Software Architecture

    1. Software Architecture Overview

    1.1. System Overview

    The DARPA Triage Drone system is engineered to autonomously perform triage operations in complex environments. It utilizes a distributed, modular architecture designed for flexibility and robust operation. This architecture is realized through three core Docker containers, ensuring consistent runtime environments and network separation while enabling seamless coordination.

    The system is logically divided into two main parts: the Ground Control Station (GCS) and the onboard drone systems.

    1.2. High-Level Components

    1.2.1. Ground Control Station (GCS)

    Serving as the central command and monitoring hub, facilitated through the Fox Glove GUI, providing essential visualization and control interfaces.

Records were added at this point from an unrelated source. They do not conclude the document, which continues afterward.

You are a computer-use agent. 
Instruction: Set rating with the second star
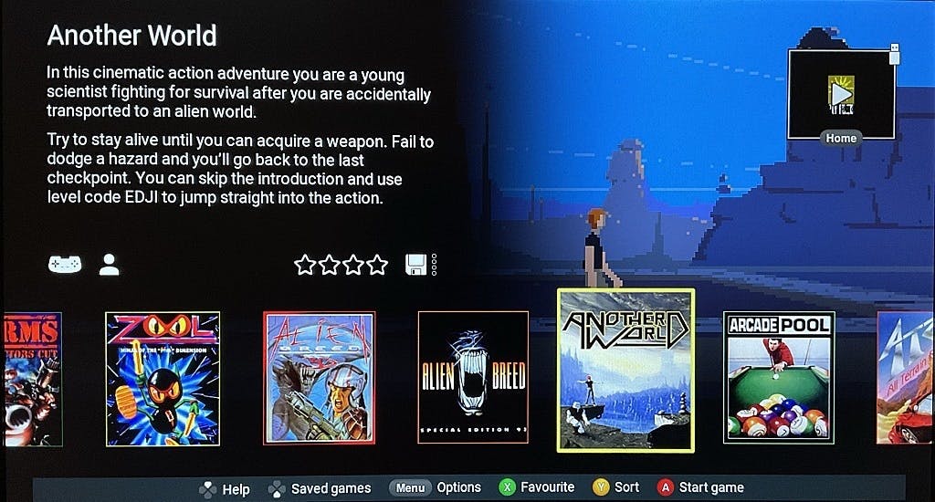pos(329,265)
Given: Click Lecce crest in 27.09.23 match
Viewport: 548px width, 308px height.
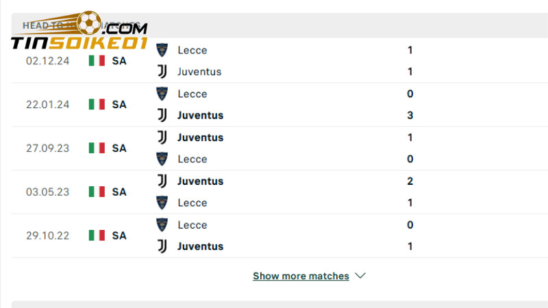Looking at the screenshot, I should 162,159.
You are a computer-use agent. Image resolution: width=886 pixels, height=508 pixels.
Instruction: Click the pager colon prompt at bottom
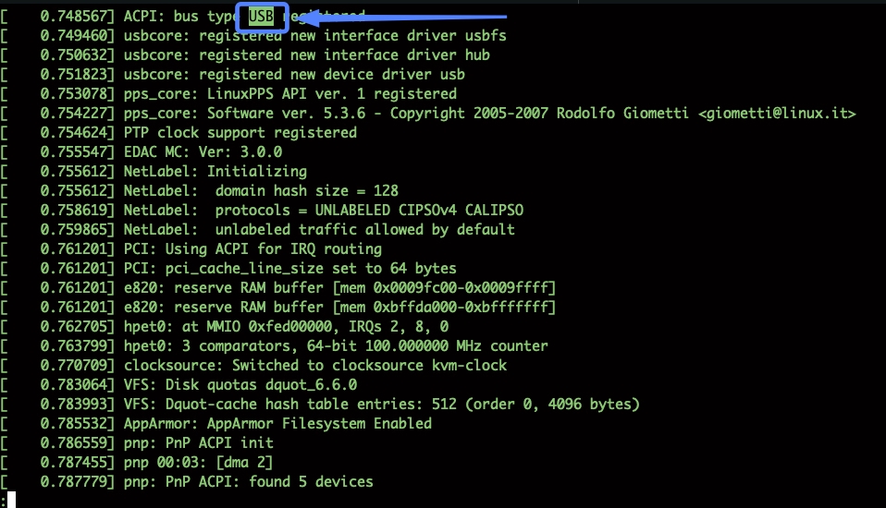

    1.2.2. Onboard Drone Systems

    The drone’s intelligence and operational functions are encapsulated within dedicated Docker containers:

    • Detection Container: Manages the drone’s perception (object detection, target GPS estimation) and related gimbal control (target tracking).
    • Robot Container: Responsible for autonomous decision-making and execution, this container employs a custom behavior management system for high-level control.

    Together, these components create a comprehensive solution, enabling the drone to navigate challenging environments and effectively execute autonomous triage missions.

    2. Ground Control Station (GCS) Subsystem

    2.1. Overview & Purpose

    The GCS subsystem provides the essential interface for controlling and monitoring the drone system, built upon a modular ROS 2 architecture deployed via Docker containers.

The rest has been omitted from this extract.